Pingqian Qi^1,2Lili Yin³Ruijia Wei¹Siyuan Yang¹Ziqing Liu¹Ping Huang¹Qiwen Yu¹Suyi Xiong¹Mengmeng Wang¹Yanjuan Deng¹Jinping Hu¹Lv Zhou¹Ruishan He¹Huan Deng^1,4*Ying Xiong^2*

• ¹Department of Pathology, Affiliated Rehabilitation Hospital, Jiangxi Medical College, Nanchang University, Nanchang, China
• ²The Second Affiliated Hospital, Jiangxi Medical College, Nanchang University, Nanchang, China
• ³First Hospital of Tsinghua University, Beijing, China
• ⁴Department of Pathology, Fourth Affiliated Hospital of Nanchang University, Nanchang, China

Chronic stress and gut dysbiosis are established risk factors for colorectal adenocarcinoma, yet their synergistic effects on the development of intestinal precancerous lesions remain poorly understood.
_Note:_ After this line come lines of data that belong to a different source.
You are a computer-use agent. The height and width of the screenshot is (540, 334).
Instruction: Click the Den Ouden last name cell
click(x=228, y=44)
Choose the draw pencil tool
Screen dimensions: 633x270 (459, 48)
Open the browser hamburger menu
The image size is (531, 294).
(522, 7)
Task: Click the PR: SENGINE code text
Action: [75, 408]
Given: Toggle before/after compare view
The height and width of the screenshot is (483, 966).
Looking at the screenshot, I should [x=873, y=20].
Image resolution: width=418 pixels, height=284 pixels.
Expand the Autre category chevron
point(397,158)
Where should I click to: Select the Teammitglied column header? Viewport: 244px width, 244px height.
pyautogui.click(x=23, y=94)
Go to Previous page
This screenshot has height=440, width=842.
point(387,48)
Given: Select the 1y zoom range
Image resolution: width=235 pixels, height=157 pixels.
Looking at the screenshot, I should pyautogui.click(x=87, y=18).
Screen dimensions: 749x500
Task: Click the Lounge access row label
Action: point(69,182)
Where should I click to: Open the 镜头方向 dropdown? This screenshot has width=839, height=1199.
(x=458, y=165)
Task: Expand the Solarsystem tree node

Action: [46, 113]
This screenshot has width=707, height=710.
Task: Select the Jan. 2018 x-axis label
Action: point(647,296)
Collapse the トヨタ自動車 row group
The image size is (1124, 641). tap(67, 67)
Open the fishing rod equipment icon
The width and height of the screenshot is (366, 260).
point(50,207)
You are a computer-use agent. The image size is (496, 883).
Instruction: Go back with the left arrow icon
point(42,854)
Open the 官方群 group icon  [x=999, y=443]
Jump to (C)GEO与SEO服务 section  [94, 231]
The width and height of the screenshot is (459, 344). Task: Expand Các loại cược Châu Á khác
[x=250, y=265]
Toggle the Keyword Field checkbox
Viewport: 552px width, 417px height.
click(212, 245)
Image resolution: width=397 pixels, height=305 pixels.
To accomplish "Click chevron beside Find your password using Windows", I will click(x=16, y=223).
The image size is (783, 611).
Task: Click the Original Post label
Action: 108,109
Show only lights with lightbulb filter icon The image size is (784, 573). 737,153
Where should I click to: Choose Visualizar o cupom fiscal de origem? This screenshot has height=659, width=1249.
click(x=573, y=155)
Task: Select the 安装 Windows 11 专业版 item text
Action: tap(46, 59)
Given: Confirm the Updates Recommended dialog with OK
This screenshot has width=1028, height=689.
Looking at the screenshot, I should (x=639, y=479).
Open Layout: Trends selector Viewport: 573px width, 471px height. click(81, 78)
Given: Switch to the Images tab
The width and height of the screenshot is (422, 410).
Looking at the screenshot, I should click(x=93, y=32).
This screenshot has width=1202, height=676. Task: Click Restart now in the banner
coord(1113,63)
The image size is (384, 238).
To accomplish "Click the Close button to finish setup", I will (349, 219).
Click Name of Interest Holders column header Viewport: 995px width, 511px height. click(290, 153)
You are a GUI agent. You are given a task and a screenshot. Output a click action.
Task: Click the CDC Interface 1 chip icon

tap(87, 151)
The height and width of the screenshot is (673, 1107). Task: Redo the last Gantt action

This study investigates the molecular mechanisms through which chronic stress interacts with opportunistic pathogen Listeria monocytogenes to drive intestinal tumorigenesis in Apc Min/+ mice, with particular focus on the involvement of tumor immune microenvironment remodeling. Our findings demonstrate that the combination of L. monocytogenes infection and chronic stress, rather than bacterial infection alone, significantly increased colonic adenoma burden and epithelial dysplasia, suggesting that chronic stress establishes a permissive microenvironment for opportunistic pathogens to exert pro-tumorigenic effects. Mechanistically, chronic stress downregulated intestinal epithelial Muc-2 expression and reduced microbial diversity, thereby compromising mucus/microbial barrier integrity and enhancing L. monocytogenes colonization. Under dual stress-pathogen exposure, we observed the expansion of myeloid-derived suppressor cells (MDSCs) in spleen and the upregulation of IL-6 in colonic mucosa, which facilitated MDSCs recruitment to tumor sites. Infiltrating MDSCs driven CD8 + T cell depletion through cAMP/PKA/CREB signaling, leading to the establishment of immunosuppressive microenvironment. Thus, our results propose that chronic stress-induced gut barrier disruption may serve as a prerequisite for opportunistic pathogens to accelerate the development of precancerous lesions. Their synergistic effects reshape systemic/local immune responses, creating a microenvironment conducive to malignant transformation and tumor cell survival. These preliminary findings highlight potential clinical applications of psychological interventions and immune modulation strategies in preventing intestinal carcinogenesis.